2013-02-05

arita yaki

Arita is also a porcelain place but in Saga. It's just 5 km away from Hasami but has a very different history apart from the very beginning. The technique was brought in by a Korean potter and they have the monument for this potter Ri Sanpei. He found a clay mountain in the area and the local government took charge of the pottery businesses. 
Arita started with free-hand drawing style like Hasami (Actually Hasami Kurawanka style started from this). However, Japan at that time imported porcelain from China mainly, Arita started copying their Jingdezhen style. Their design was much designed and detailed. They became very successful not inland but abroad as China went into an unstable period of the dynasty changing. With the increasing demand from abroad they built huge noborigamas (climbing chamber kiln) in the town. Arita was then exported as Imari (also another porcelain place nearby with a port to ship!).
Arita grew not only in the business but also in the style. They developed own design from Jingdezhne style and started akae (red drawing) which they painted on-glaze red colour on cobalt underglaze as well as on-glaze colours and gold guilding. These luxury items made it into palaces in Europe but also were copied there.
When China got back in the world business Arita produced luxury items for domestic supply. They were also often used in tea ceremony too. So you can imagine how shocking and new the athetics of Sen Rikyu (please have a look at my Raku yaki post!) could have been in tea ceremony world at that time!

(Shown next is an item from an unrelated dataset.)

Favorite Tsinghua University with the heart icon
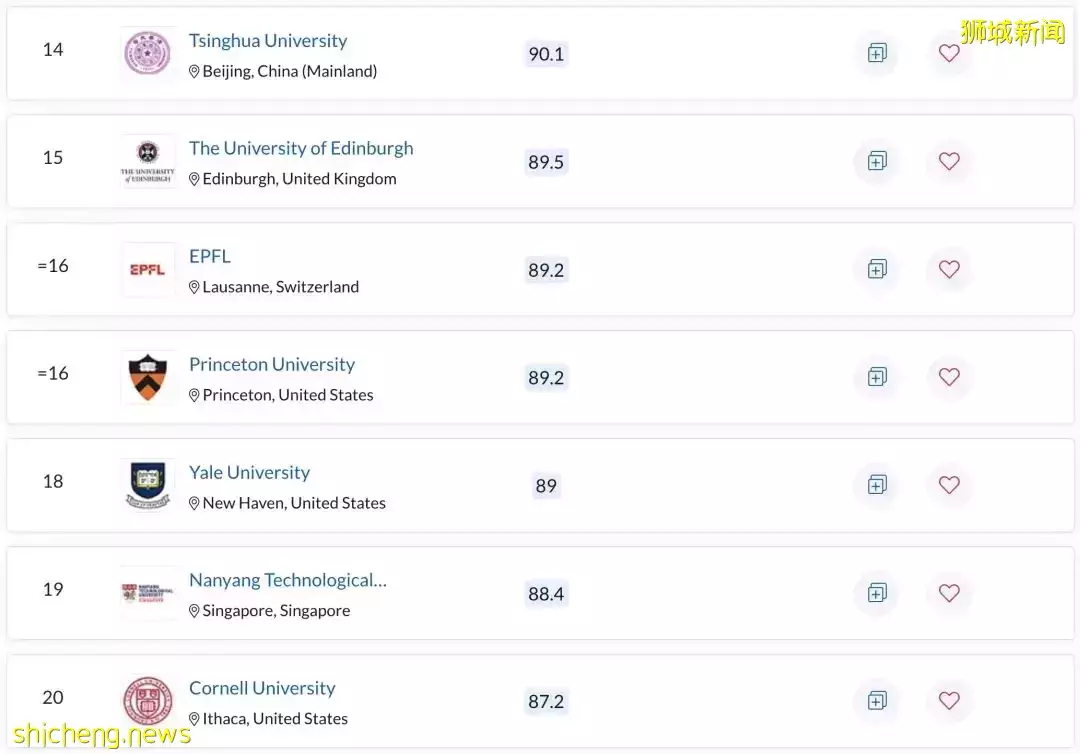click(949, 53)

As the porcelain became available anywhere Arita was no longer unique on its own and each potteries developed their own styles. I visited Riso gama that is in 4th generation at the moment. In the factory there were 5 painters, desks lined up along the window. The first woman was tracing design onto the bisqueware and the other women were specialising in drawing and colouring. A woman who was in charge of linear lines had eyes just a few centimeters away from the tip of the brush! That is how minute their work is...! (I can never do it!)
They were very beautifully made and drawn but for that work it cannot come cheap. Hopefully I can afford one some day!?!?
波佐見の次は有田です。有田駅と上有田駅の間には45キロ程の長さの皿山通りがあって、通り沿いに、窯元、お店、ギャラリー等が並んでいます。私が訪ねた平日は歩く人の姿はほぼ無く、有田という響きに期待していただけに、かなりびっくりしました。春の陶器市の際には人で溢れかえるようですが。
有田の陶器の歴史はちょっと複雑です。もともとは朝鮮出兵の際に連れてこられた陶工が始めました。李参平という技術を持ち込み、有田に土山を発見した人の碑があります。有田の磁器産業も時の肥前鍋島藩主の下、皿山代官なる役職があったほど、徹底して管理されていました。当時の日本の磁器は中国景徳鎮から輸入ものがほとんどだったため、有田もそのスタイルで磁器を作るようになったそうです。しかし、意外にも有田の産業が伸びたのは、中国が王朝交代で混乱期にある時に、海外から磁器産地の代替地として選ばれたからだそうです。そこで有田は景徳鎮から独自のデザインを発展させ、赤絵や上絵、金襴手という技術を取り入れていきました。当時有田は「伊万里」の名で輸出されていたそうです。
中国がまた磁器の輸出事業に戻ると、有田は国内向けに高級品と生活用品とを作ります。窯ごとに専門とするものを分けて、効率化と質の均一化を図ったようです。けれども、磁器が特定の産地だけの珍しいものでなくなると、有田という地域ブランドではなく、窯元それぞれが独自のものを作るようになったようです。
皿山には有田が誇る窯元、深川製磁、香蘭社、今右衛門窯、、、とありますが、どれもお座敷の高い感じがとても入りにくかったです。それでも、しっかり覗いてこいと勧められたのが李壮窯で、波佐見で知り合った方がご好意で話を通してくださったおかげで、暖かく迎えて頂き、職人の作業の工程も見せて頂きました。絵付けの職人はまた女性ばかりで、工程ごとに分かれ、とても繊細な仕事をしています。彫刻の制作で始めた1代目、酒器を専門にした2代目、3代目に続き、4代目は食器を主にしています。昔ながらのデザインでありながら、モチーフがかわいらしく描かれているせいか、今の家にもとても合います。ぜひ、有田は陶器市の際に訪ねてみてください。